- [TASK REQUIREMENTS] As soon as the line containing "Viewport: 1375px width, 868px height." appears in the material below, start returning lines exactly, and end with the line containing "The width and height of the screenshot is (843, 585).".

- [INPUT]
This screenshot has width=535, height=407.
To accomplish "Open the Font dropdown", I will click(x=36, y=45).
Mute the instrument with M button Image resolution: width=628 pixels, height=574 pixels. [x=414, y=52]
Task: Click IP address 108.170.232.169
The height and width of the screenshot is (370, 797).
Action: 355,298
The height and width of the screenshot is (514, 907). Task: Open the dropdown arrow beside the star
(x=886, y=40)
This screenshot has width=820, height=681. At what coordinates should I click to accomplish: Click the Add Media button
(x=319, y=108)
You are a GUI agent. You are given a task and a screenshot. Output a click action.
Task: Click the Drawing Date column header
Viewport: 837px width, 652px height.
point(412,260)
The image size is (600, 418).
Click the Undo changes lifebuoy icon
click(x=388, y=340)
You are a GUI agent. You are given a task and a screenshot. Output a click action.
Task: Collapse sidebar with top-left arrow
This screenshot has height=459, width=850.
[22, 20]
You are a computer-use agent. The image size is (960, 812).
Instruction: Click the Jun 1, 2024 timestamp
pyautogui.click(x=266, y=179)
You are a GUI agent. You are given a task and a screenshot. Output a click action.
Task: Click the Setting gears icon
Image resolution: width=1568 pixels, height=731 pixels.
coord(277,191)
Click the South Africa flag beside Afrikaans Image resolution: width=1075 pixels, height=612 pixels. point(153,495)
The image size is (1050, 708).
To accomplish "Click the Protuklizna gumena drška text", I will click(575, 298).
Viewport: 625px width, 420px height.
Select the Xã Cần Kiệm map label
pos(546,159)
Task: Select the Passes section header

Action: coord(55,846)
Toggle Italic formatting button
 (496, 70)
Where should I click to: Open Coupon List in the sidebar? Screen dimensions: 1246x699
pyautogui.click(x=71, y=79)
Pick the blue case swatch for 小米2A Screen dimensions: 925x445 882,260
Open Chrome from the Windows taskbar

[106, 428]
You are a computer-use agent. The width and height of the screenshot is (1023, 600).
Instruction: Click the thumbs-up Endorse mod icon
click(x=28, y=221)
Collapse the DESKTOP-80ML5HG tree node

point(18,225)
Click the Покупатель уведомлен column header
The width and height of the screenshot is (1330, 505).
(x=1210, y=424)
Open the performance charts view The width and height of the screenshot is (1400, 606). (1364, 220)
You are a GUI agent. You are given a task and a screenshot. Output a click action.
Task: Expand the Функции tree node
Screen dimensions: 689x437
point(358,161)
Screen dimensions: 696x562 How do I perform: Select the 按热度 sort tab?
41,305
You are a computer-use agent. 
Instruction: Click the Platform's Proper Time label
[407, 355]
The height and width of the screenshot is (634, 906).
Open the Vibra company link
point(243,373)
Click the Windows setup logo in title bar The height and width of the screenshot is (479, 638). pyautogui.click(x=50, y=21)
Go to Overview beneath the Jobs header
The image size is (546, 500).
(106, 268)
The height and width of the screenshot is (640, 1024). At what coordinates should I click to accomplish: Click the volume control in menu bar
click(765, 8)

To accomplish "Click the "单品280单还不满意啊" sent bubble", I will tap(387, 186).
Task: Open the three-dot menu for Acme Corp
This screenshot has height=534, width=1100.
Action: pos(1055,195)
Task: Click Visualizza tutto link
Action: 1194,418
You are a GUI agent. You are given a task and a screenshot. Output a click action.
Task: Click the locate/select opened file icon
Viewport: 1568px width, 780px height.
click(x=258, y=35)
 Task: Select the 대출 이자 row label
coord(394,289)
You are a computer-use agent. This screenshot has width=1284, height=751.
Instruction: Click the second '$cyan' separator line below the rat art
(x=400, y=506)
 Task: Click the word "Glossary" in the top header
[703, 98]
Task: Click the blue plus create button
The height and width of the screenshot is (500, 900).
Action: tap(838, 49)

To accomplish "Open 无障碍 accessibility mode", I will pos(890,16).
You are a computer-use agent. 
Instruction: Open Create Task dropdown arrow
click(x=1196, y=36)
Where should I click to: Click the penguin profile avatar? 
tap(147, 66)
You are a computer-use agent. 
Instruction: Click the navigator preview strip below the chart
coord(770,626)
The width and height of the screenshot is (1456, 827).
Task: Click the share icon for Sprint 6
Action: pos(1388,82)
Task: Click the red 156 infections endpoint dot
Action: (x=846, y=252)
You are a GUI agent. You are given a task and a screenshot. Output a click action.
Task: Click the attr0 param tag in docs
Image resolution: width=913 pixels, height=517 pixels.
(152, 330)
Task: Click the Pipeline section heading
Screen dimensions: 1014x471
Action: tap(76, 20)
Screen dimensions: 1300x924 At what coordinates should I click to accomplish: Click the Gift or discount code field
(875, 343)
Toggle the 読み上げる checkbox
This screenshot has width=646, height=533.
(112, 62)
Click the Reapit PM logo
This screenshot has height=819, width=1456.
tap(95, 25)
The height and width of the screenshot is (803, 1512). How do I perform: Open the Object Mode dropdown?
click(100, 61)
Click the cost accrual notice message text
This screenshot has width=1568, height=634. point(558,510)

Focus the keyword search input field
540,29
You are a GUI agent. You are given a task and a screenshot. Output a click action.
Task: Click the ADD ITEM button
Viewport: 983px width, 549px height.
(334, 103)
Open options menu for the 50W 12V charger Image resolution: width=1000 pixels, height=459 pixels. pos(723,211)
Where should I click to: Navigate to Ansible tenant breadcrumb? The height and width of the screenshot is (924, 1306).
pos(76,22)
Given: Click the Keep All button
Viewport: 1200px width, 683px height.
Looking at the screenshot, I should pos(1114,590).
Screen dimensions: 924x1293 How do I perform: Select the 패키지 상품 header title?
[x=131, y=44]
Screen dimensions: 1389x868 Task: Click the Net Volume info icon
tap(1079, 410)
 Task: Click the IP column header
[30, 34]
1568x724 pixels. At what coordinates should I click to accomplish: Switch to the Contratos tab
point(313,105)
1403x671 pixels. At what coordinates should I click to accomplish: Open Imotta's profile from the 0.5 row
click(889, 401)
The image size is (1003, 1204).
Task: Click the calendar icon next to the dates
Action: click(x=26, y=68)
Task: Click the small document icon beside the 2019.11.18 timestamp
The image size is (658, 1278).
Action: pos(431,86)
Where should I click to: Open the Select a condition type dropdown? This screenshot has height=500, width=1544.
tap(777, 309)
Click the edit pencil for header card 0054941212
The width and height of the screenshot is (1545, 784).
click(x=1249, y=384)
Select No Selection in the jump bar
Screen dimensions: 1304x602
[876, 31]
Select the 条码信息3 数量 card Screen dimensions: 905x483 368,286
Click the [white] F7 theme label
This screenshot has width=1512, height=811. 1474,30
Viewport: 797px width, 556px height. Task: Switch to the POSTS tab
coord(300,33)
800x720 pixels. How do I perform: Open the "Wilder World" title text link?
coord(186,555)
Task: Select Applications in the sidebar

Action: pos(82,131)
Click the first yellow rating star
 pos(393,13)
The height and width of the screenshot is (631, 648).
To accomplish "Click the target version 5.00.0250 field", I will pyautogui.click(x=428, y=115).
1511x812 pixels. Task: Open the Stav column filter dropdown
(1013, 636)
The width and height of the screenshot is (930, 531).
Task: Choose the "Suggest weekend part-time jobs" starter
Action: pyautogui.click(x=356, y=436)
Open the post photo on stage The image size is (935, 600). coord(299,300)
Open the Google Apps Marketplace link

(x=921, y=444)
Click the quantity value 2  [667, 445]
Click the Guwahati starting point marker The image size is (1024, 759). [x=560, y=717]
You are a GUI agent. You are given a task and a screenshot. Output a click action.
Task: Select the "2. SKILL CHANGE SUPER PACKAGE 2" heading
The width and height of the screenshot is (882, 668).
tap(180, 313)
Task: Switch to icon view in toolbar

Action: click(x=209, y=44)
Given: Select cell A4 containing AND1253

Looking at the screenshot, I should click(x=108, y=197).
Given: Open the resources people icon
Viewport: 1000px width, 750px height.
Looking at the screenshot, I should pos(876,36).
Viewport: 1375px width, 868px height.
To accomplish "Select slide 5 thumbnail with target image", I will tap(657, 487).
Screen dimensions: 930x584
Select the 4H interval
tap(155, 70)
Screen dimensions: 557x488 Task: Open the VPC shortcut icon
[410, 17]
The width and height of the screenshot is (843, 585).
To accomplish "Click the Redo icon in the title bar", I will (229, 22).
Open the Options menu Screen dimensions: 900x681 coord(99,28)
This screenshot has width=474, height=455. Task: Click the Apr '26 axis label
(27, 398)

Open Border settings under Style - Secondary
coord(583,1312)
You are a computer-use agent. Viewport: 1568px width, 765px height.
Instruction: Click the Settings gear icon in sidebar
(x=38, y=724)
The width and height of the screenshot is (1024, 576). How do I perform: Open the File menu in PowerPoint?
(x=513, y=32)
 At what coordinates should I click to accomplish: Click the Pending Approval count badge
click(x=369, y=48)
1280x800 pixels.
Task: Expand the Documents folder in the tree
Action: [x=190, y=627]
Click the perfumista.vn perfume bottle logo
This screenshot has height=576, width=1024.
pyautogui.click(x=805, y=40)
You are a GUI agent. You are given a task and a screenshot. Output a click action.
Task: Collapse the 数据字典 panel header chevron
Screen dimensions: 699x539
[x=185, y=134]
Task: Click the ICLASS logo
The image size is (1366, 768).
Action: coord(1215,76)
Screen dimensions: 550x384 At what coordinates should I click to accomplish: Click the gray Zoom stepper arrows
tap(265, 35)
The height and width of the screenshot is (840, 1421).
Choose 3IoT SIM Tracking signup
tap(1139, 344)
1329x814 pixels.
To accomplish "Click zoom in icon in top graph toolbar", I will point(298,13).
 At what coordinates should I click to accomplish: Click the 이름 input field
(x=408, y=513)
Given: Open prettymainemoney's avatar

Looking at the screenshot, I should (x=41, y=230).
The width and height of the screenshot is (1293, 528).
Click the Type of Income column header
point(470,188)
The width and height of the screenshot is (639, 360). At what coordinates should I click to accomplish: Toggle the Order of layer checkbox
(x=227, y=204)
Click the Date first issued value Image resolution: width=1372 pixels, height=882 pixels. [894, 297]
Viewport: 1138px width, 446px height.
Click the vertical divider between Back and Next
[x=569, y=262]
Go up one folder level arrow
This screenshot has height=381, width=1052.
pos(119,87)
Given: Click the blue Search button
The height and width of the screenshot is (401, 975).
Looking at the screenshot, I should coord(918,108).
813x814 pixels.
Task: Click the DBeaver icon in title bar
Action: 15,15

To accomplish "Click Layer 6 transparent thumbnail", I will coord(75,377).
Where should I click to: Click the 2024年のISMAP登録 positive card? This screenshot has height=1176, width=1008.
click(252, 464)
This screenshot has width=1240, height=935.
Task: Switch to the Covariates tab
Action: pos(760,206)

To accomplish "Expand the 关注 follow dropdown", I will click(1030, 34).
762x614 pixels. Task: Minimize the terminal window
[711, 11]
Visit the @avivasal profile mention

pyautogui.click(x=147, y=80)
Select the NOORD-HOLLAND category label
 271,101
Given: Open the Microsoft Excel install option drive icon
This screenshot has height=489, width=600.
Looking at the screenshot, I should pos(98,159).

- [RESPONSE BELOW]
Viewport: 1375px width, 868px height.
To accomplish "Select slide 5 thumbnail with target image", I will tap(657, 487).
Screen dimensions: 930x584
Select the 4H interval
tap(155, 70)
Screen dimensions: 557x488 Task: Open the VPC shortcut icon
[410, 17]
The width and height of the screenshot is (843, 585).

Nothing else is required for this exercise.